I know that a Stop Order is an order to buy or sell a security once the price of the security reaches a specified value, known as the "stop price." When this stop price is reached, the order automatically turns into a market order and is executed as soon as possible at the current market price. My Question: is the time of this new “market order” equal to the initial “stop order” submission time or is it the time when the ”stop order” turns into a “market order” ? Here’s an example: XYZ is currently trading at $20.50, and trader “1” sumbits a stop order to sell at $20.00. Later, trader “2” submits a “Market Order” for a huge quantity. What happens when the price reaches $20.00 ? Is the “market order” or “stop order” the one who has time priority ? Thank you
When your stop order is triggered, the stop order is deleted and replaced with a new market order. Time priority would be based on when the market order reaches the exchange order book.
Much will depend on how your broker handles stop orders, and how you ask your broker to handle them. Are they hidden? But a market order that is entered precisely at the same time as your stop price is hit, is most likely going to be filled first, if only because it takes time for your stop to be processed and sent to the market as a market order.

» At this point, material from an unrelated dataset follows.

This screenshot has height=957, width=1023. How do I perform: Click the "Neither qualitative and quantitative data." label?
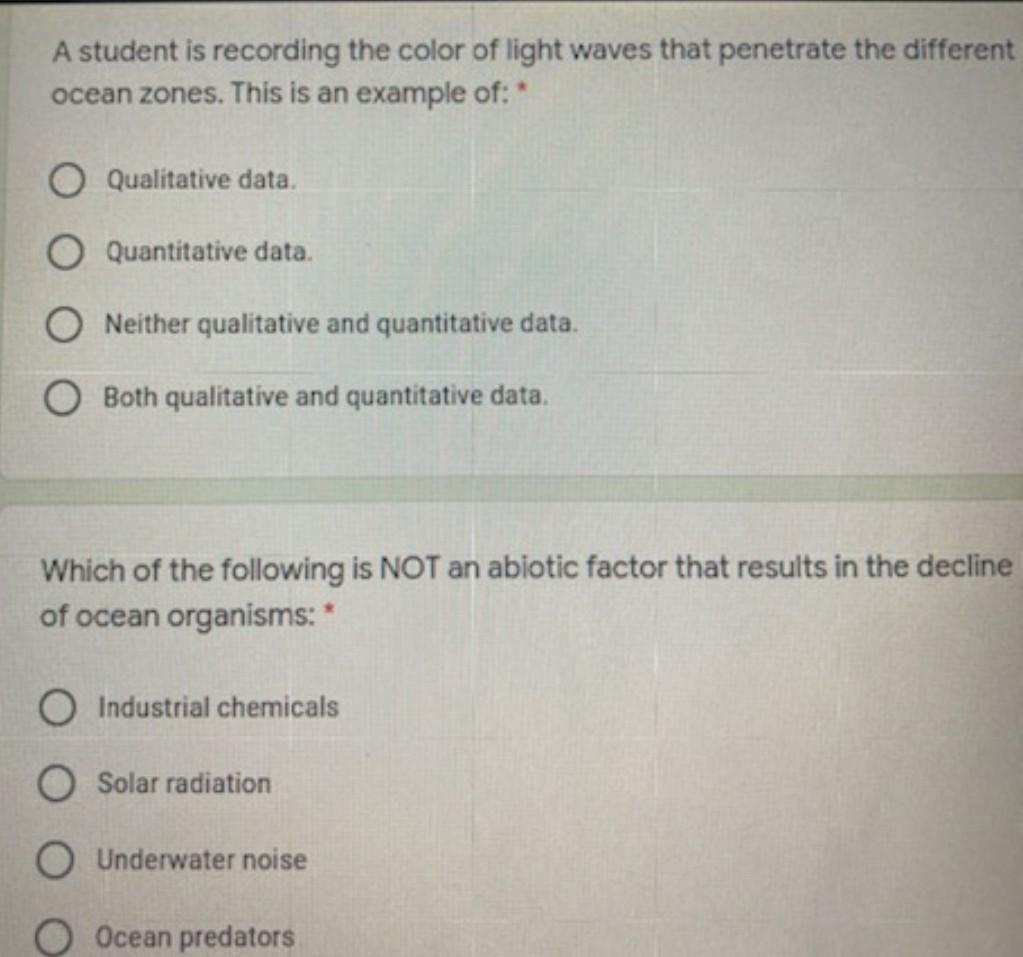point(342,324)
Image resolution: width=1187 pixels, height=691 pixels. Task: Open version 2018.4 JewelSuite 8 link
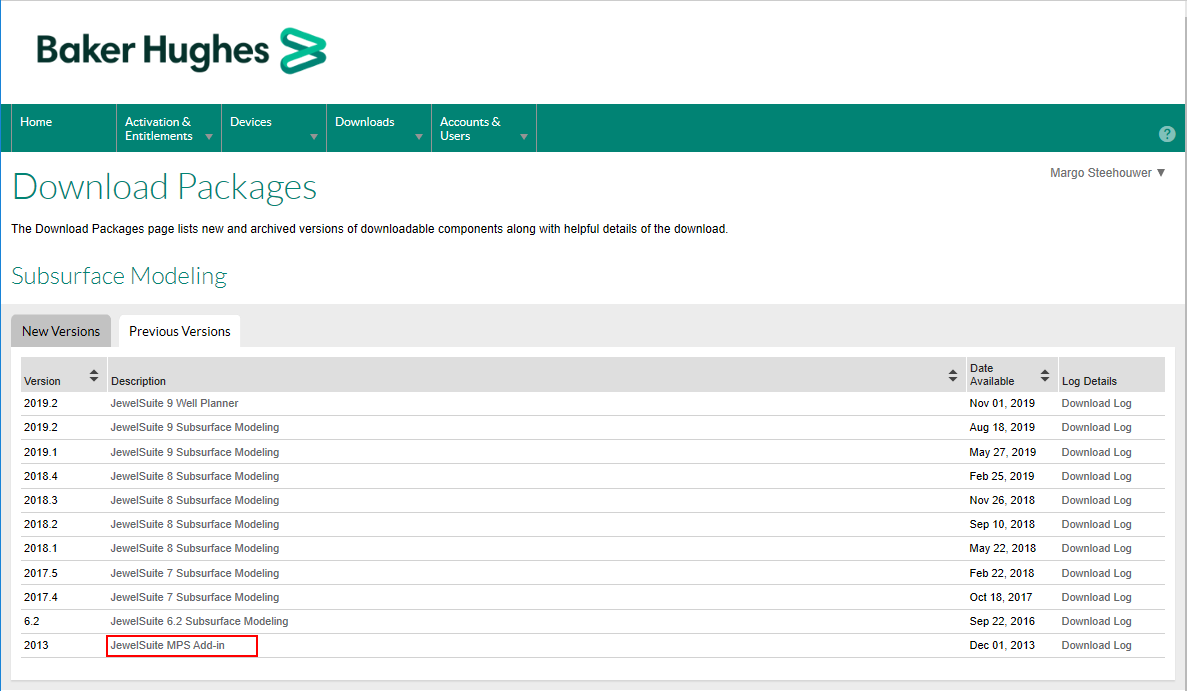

in theory the answers above cover the situation in practice if nothing is going on in the market you will be executed almost instantaneously upon your market order reaches the market maker...as in the theory but if it is major movement happens in the market , then the execution of your market order will be probably delayed, and you may be executed at the worst possible price when the market settles down... in fact you may see that the market made a u-turn and your order executed on the bottom of it so I would recommend to consider the stop-limit order...also in this case you risking not being executed at all...
I wander if anyone can confirm/deny this. I've read something similar to this. It said that marketable (not resting ones) limit orders will be executed before any market orders. The reason given made lots of sense to me ... Exchanges make money on volume. The market orders will always match while limit orders may not. Hence exchanges will always try to match as many limit orders as possible prior to matching market orders. So l wouldn't be surprised if they introduced a little delay on your market orders.
No, not true. Marketable orders are paired in time order. When you are a seller, the buyer is paired with the next seller at that price. The buyer that is the next one up from time order. The only exception is the NYSE where a floor permit holder gets a match with the order book. This only affects the provider of liquidity.